Die Wiener Sprachwolke

 

Nachdem ich kurz zuvor die Straße überquerte, stehe ich plötzlich und unmittelbar in einer Menschenmenge. Gerade ist das Ende einer abendlichen Filmvorführung unter freiem Himmel, hier im Park vor dem Rathaus von Wien zu Ende gegangen und alle wenden sich jetzt den vielen Ständen mit Getränken und kulinarischen Genüssen zu. Die Menschen stehen sehr eng beieinander. Es sind sehr viele auf engem Raum und alle reden miteinander. Noch ein paar Schritte und ich dringe ein in eine akustische Sprachwolke: Überlagerungen von Wortfetzen, Gelächter und halben Sätzen. Die Enge ist so extrem, dass ich mich sehr nah an den Worten und hörbaren Gesten der Anderen vorbeibewege. Ich komme kaum vorwärts, werde eingeklemmt, weitergeschoben, bis sich eine nächste Lücke ergibt. Manchmal verstehe ich ganze Sätze, meistens aber nur Fragmente. Die Worte sind ganz nah an meinem Ohr und es ist so, als ob es alle Worte an diesem Ort wären, alle Worte und gleichzeitig; die, direkt neben mir und die, ein Stück weit weg und die Summe aller Worte eines Augenblicks an diesem Ort. Eine wunderbare und undurchdringliche Dichte menschlicher Verlautbarungen, wie ein Teppich, der sich zu einem Hörraum aus Sprache und Kommunikation in die Höhe stülpt. Hinter mir, vor mir und um mich herum in jeder Richtung existiert dieses Dichte, diese pausenlose Vielfalt der Addition. Ein unvergleichlicher Zustand entsteht beim Hinübergleiten in dieses Hörphänomen fernab jeglicher inhaltlicher Haltegriffe.
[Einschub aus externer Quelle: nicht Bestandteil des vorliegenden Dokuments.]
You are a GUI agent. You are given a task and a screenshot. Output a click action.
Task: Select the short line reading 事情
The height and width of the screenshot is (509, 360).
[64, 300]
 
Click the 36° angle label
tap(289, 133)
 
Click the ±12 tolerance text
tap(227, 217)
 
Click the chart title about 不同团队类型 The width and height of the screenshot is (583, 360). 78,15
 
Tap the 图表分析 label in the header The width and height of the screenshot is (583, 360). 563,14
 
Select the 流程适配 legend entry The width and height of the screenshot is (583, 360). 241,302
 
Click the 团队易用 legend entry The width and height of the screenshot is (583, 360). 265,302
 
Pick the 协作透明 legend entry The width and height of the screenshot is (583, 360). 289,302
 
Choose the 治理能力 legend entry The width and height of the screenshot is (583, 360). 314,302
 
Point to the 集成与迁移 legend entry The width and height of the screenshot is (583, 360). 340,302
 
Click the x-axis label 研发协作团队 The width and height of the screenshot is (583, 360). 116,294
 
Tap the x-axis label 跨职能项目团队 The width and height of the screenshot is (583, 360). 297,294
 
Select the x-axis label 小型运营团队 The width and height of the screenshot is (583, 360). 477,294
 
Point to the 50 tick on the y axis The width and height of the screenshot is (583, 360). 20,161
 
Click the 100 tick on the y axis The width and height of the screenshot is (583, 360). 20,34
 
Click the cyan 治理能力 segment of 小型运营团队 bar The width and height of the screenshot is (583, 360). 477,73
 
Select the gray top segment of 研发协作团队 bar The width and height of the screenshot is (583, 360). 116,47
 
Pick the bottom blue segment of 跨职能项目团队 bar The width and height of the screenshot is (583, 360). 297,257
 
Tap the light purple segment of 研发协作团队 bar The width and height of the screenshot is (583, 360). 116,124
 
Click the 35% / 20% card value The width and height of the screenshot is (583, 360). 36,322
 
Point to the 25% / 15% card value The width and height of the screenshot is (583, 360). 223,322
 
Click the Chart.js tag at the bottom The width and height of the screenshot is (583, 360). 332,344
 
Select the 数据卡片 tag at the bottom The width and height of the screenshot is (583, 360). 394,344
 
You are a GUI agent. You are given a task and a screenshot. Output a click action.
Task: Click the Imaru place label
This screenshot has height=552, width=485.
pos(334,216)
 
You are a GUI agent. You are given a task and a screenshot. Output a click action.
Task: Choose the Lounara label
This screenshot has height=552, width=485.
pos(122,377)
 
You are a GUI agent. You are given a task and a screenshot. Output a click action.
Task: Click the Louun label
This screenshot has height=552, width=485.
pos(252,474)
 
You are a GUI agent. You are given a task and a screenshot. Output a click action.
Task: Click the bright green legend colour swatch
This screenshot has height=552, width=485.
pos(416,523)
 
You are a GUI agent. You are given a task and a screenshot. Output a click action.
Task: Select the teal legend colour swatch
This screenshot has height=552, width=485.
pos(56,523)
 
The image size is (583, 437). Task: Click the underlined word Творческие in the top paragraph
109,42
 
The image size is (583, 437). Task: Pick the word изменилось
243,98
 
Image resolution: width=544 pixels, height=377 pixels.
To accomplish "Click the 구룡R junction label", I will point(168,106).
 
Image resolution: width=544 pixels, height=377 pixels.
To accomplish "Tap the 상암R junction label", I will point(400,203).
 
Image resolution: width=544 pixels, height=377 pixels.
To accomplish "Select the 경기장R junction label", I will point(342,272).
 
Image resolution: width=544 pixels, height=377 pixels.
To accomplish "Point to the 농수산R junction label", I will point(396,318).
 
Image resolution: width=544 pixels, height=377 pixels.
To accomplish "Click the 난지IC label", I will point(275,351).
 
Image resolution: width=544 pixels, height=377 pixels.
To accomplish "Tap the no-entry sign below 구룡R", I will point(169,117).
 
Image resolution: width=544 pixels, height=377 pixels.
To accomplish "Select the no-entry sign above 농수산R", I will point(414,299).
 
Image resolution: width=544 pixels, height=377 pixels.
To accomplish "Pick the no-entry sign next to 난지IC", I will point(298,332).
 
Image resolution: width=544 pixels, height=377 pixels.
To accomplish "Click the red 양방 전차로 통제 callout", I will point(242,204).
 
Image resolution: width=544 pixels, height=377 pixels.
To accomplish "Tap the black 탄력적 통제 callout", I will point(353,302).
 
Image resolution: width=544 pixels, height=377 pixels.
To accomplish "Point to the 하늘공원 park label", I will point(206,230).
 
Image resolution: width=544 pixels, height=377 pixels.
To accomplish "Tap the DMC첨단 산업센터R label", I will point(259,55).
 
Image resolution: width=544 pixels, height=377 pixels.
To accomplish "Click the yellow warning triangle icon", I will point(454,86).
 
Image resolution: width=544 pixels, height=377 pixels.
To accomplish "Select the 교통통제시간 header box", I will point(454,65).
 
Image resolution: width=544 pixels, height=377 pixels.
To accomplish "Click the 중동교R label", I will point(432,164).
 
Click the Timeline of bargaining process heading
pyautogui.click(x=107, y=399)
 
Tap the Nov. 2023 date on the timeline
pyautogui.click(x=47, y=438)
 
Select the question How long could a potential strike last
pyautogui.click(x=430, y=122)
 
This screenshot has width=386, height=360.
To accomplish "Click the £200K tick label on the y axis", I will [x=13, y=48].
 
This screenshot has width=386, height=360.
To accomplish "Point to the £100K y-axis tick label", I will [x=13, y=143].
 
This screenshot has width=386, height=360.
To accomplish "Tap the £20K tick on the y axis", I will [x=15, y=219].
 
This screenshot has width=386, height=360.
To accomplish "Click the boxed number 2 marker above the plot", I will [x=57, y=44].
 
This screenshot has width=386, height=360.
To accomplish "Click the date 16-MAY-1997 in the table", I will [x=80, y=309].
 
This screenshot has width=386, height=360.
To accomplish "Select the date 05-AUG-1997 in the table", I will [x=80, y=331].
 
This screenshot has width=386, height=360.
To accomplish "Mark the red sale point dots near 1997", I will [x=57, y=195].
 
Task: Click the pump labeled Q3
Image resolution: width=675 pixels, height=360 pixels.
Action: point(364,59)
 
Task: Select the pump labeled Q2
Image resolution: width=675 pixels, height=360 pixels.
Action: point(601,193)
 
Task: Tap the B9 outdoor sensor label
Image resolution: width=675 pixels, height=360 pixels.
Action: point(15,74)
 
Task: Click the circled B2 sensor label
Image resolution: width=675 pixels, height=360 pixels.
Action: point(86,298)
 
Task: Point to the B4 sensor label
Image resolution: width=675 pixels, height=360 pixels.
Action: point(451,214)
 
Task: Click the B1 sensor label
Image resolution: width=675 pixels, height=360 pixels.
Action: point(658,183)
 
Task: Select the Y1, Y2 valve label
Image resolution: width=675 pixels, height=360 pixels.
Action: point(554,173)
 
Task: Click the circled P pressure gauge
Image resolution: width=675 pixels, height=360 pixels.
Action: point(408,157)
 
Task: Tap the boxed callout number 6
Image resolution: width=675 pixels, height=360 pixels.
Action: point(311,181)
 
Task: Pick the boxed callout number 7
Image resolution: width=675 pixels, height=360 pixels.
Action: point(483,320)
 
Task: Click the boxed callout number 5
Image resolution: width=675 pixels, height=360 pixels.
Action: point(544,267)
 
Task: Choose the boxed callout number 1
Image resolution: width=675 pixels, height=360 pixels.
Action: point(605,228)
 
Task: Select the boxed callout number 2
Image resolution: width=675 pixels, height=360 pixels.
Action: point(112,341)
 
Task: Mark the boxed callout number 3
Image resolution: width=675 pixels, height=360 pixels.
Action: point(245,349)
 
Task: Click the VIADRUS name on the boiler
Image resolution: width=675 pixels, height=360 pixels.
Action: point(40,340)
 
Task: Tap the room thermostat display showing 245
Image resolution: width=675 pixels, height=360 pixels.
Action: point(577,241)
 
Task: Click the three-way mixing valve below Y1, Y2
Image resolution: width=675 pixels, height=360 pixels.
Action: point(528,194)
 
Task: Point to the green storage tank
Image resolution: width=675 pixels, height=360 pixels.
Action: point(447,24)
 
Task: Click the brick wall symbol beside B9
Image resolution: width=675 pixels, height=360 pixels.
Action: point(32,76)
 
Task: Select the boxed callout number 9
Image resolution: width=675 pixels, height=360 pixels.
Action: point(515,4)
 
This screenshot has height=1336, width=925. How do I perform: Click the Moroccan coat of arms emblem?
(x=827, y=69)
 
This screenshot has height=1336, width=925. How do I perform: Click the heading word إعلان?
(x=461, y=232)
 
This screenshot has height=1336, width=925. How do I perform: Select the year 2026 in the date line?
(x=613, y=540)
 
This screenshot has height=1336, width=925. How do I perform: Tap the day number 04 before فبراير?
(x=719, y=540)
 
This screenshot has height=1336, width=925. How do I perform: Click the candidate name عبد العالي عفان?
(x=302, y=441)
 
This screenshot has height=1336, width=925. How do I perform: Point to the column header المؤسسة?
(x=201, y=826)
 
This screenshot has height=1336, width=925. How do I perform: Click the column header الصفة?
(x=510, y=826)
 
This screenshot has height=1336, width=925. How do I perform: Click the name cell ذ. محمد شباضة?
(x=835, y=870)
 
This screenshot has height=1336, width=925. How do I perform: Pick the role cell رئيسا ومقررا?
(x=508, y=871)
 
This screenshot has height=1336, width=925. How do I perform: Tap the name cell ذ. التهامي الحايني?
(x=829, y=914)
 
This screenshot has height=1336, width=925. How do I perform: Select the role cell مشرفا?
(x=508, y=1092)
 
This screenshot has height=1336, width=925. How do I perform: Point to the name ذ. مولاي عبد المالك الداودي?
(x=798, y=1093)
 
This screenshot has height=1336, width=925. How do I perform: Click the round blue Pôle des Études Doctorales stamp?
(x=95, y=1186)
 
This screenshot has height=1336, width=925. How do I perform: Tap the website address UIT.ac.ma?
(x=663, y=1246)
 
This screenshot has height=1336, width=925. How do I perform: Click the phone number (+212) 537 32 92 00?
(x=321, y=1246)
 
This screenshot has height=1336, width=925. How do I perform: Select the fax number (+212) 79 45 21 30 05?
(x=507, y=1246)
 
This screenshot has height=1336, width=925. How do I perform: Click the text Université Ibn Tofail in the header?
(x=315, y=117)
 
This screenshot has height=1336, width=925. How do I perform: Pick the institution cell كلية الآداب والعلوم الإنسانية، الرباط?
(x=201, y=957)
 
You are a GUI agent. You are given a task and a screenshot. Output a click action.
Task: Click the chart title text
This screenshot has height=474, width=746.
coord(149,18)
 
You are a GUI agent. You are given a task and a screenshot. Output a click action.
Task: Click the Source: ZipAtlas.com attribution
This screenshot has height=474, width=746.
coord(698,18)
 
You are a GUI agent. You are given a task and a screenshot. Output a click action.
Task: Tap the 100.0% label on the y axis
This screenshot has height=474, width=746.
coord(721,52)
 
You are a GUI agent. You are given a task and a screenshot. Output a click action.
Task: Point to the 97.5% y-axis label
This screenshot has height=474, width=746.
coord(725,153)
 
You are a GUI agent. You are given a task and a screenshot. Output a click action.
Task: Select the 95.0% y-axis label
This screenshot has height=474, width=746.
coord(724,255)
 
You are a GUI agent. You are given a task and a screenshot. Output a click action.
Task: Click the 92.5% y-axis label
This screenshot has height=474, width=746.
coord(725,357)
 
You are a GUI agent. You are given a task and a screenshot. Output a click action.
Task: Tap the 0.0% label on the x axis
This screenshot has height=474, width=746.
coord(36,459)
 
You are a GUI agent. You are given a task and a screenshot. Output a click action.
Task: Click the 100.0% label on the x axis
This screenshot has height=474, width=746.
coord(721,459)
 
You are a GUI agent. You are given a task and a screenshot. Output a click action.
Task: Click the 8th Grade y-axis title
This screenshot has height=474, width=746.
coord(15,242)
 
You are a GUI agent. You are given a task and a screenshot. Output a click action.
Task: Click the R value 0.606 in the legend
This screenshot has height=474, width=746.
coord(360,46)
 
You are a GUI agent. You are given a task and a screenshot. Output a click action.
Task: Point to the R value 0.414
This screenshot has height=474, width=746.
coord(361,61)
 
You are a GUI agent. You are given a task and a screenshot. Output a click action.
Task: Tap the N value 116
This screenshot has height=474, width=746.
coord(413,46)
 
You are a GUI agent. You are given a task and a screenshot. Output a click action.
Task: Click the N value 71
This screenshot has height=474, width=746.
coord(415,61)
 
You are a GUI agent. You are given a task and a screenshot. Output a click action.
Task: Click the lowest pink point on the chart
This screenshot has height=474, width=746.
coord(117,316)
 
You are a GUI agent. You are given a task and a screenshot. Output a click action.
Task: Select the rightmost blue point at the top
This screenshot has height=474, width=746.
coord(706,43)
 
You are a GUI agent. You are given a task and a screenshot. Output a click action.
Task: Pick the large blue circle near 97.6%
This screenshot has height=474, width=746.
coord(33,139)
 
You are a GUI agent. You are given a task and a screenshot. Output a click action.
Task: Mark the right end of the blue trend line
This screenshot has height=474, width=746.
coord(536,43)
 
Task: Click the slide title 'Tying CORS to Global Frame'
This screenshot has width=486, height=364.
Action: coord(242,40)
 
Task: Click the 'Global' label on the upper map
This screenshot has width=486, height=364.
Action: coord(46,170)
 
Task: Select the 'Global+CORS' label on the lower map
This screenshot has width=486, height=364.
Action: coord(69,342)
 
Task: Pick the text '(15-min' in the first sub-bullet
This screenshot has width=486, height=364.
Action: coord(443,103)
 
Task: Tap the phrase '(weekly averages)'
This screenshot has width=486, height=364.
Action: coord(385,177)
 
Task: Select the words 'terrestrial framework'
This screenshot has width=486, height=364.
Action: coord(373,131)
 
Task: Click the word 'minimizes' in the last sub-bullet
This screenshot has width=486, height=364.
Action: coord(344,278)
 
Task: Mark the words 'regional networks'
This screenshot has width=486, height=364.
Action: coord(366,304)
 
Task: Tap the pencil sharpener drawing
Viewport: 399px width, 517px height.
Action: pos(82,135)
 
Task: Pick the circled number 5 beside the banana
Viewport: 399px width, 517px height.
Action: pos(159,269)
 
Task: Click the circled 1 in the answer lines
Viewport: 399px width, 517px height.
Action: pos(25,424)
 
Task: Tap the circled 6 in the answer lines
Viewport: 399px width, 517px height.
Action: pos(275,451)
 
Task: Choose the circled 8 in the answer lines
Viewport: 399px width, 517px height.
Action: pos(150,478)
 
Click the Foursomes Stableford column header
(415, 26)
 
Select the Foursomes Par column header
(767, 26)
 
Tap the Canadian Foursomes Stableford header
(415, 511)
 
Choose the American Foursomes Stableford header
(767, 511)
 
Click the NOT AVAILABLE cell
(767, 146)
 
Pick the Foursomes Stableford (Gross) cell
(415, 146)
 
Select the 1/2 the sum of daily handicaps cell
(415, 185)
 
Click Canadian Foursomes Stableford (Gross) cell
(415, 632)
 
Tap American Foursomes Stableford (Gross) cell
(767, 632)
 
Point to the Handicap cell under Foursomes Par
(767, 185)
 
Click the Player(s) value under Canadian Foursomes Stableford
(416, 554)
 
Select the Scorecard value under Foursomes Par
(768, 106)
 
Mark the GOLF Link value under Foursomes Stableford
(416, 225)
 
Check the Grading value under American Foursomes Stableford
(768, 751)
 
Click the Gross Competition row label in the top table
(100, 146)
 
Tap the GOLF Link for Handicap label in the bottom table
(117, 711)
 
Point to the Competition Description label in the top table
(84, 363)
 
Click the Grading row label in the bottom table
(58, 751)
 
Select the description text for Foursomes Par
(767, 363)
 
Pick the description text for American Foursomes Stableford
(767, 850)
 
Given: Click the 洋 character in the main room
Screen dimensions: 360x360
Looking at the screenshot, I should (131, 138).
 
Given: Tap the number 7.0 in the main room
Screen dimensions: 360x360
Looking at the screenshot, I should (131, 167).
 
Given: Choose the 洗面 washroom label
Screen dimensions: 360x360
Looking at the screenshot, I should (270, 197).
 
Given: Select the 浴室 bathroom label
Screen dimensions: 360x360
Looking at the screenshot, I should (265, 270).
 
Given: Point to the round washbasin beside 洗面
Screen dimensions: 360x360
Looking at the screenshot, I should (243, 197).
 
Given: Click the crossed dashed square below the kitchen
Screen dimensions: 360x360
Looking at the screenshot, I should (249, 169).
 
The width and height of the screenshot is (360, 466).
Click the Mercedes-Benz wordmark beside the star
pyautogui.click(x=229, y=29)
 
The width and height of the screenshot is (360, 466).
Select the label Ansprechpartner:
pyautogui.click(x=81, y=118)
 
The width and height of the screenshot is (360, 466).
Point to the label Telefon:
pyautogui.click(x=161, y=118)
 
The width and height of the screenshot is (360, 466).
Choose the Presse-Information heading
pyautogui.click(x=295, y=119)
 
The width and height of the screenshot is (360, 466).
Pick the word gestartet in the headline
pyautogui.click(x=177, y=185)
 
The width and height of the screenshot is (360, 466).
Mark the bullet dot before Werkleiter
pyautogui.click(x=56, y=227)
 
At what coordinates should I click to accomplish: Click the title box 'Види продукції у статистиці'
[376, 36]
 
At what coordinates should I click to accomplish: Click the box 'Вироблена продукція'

Permanent hallen die konkreten Worte in einer Wolke von sprachlichem Getöse nach. Aus einiger Entfernung, wenn der direkte Kontakt zur Verständlichkeit sich verflüchtigt, wird der gesamte Platz mit allen Menschen zu einer großen auditiven Bewegung im Raum der Stadt, weit weg vom Akut der eben noch nahen Einflüsterung beim Versuch der Durchquerung.